No, virtual thread stacks are not roots! This is one of the main design highlights of the current Loom implementation. In fact, at least currently, the VM doesn't maintain any list of virtual threads at all. They are just Java objects, but the GC does treat them specially.

kjeetgill · on Aug 5, 2020

Interesting! In what way are they handled specially?

pron · on Aug 5, 2020

Unlike any other object, the location of references on a stack can change dynamically, so the GC needs to recognise those objects and walk their references differently. There are other subtleties, too.

pkolaczk · on Aug 5, 2020

Right, it is concurrent, but it is still costly. It brings rarely used data into the caches and pushes useful data out of the caches. If some parts of the heap were swapped out, the impact of concurrent scanning can be quite dramatic.

pron · on Aug 5, 2020

Ah, but you can pin GC threads to specific cores, and a reference-counting GC also has such non-trivial costs. In practice, however, people in the 90-95% "mainstream" domain that Java targets are very happy with the results. Of course, there are some applications that must incur the costs of not having a GC. In general, though, the main tangible cost of a GC today, for a huge portion of large-scale applications, is neither throughput nor latency by RAM overhead.

pjmlp · on Aug 5, 2020

I also enjoy the low level C++ like tooling that .NET offers, but I am also looking forward to the fruits of Panama and Valhalla in that direction.

pkolaczk · on Aug 5, 2020

Pinning doesn't solve the problem of cache L3+ thrashing.

pron · on Aug 5, 2020

It could if the GCs used non-temporal instructions that bypass the L3. Of course, how much of a problem this is in practice in most applications is something that would need to be measured.

pkolaczk · on Aug 5, 2020

Point taken. What about swap?

pron · on Aug 5, 2020

Yeah, swapping could be really bad and should be avoided. So: don't swap :) Java's memory consumption can't go up indefinitely. The most important setting is the maximum heap size. Set it to a good level and don't swap.

haxen · on Aug 5, 2020

All the modern GCs scan the heap concurrently, the hardest problem is scanning the GC roots in the call stack. ZGC is currently implementing concurrent stack scanning.

wokkel · on Aug 5, 2020

Yes it can. Stop the world collection is a thing of the past. See for example: https://developers.redhat.com/blog/2019/06/27/shenandoah-gc-...

jerrinot · on Aug 5, 2020

Modern Garbage Collectors do concurrent scanning.

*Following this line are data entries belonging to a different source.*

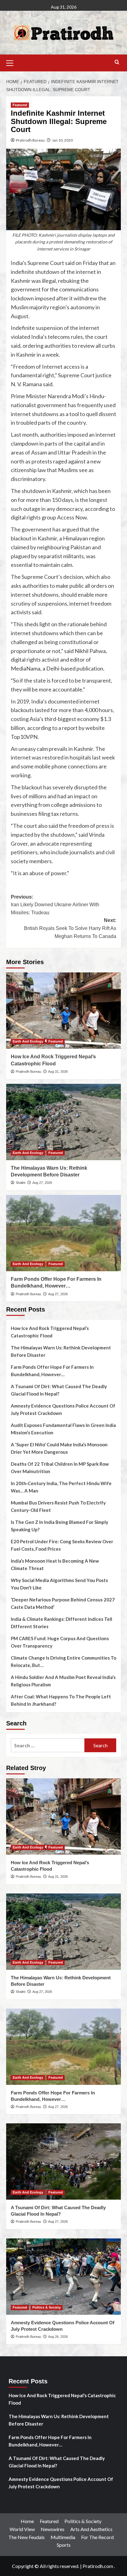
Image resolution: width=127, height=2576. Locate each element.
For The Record (97, 2537)
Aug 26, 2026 (58, 2336)
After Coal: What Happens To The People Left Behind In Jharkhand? (61, 1700)
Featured (20, 105)
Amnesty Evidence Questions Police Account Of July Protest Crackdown (63, 1409)
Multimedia (63, 2537)
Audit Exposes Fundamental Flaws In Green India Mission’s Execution (63, 1428)
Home (27, 2521)
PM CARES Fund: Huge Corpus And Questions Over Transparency (60, 1642)
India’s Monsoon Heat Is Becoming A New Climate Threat (55, 1564)
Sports (64, 2545)
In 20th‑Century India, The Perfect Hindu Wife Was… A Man (61, 1486)
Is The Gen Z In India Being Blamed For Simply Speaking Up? (59, 1525)
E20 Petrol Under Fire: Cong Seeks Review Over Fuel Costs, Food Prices (62, 1545)
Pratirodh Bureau (30, 140)
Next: (70, 928)
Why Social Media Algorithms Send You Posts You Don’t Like (59, 1583)
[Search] (117, 62)
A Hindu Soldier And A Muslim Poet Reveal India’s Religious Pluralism (63, 1680)
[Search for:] (47, 1745)
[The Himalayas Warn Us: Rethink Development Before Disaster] (63, 1122)
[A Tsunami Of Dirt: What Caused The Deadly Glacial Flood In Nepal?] (63, 2161)
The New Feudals (26, 2537)
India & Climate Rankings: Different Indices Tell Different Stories (61, 1622)
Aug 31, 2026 (58, 1071)
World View (22, 2529)
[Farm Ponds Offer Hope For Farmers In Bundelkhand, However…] (63, 1233)
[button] (12, 62)
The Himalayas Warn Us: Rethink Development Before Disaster (61, 1351)
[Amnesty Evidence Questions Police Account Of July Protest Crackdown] (63, 2276)
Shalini (20, 1182)
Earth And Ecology (28, 1041)
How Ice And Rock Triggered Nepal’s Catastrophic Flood (50, 1331)
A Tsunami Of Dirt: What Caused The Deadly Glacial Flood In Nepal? (59, 1390)
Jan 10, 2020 (62, 140)
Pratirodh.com (98, 2566)
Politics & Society (46, 2307)
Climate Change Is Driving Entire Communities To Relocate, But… (63, 1661)
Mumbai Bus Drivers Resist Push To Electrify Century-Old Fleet (58, 1506)
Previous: (55, 904)
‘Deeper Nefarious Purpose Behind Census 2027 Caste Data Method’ (63, 1603)
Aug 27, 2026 (42, 1182)
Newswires (52, 2529)
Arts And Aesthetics (91, 2529)
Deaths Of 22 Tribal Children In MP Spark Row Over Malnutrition (60, 1467)
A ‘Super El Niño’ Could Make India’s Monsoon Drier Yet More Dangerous (59, 1448)
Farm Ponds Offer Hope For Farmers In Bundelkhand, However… (52, 1370)
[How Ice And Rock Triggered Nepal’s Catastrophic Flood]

I believe most GC implementations have non-concurrent "initial marking" phase, but that's typically fairly quick. It has to scan roots of your object graph, think stack, JNI, etc.

dan-robertson · on Aug 5, 2020

Scanning can be done incrementally with each allocation (Such that allocations become slightly more expensive but no individual allocation does loads of scanning work). Scanning can also be done concurrently.

rurban · on Aug 5, 2020

Scanning is also entirely eliminated by using no global heap allocations. With copying and small stack allocations there's not need to scan much, and can easily stay below 1ms.

bananaface · on Aug 5, 2020

Can't you just allocate a huge block up-front and throw stuff into it with a custom allocator? I don't know if Rust allows you to do that kind of thing.

steveklabnik · on Aug 5, 2020

Yes. There are some trade offs, you can’t parameterize the standard library data structures over an allocator yet, for example.

AtlasBarfed · on Aug 6, 2020

So arena allocation and buffer reuse?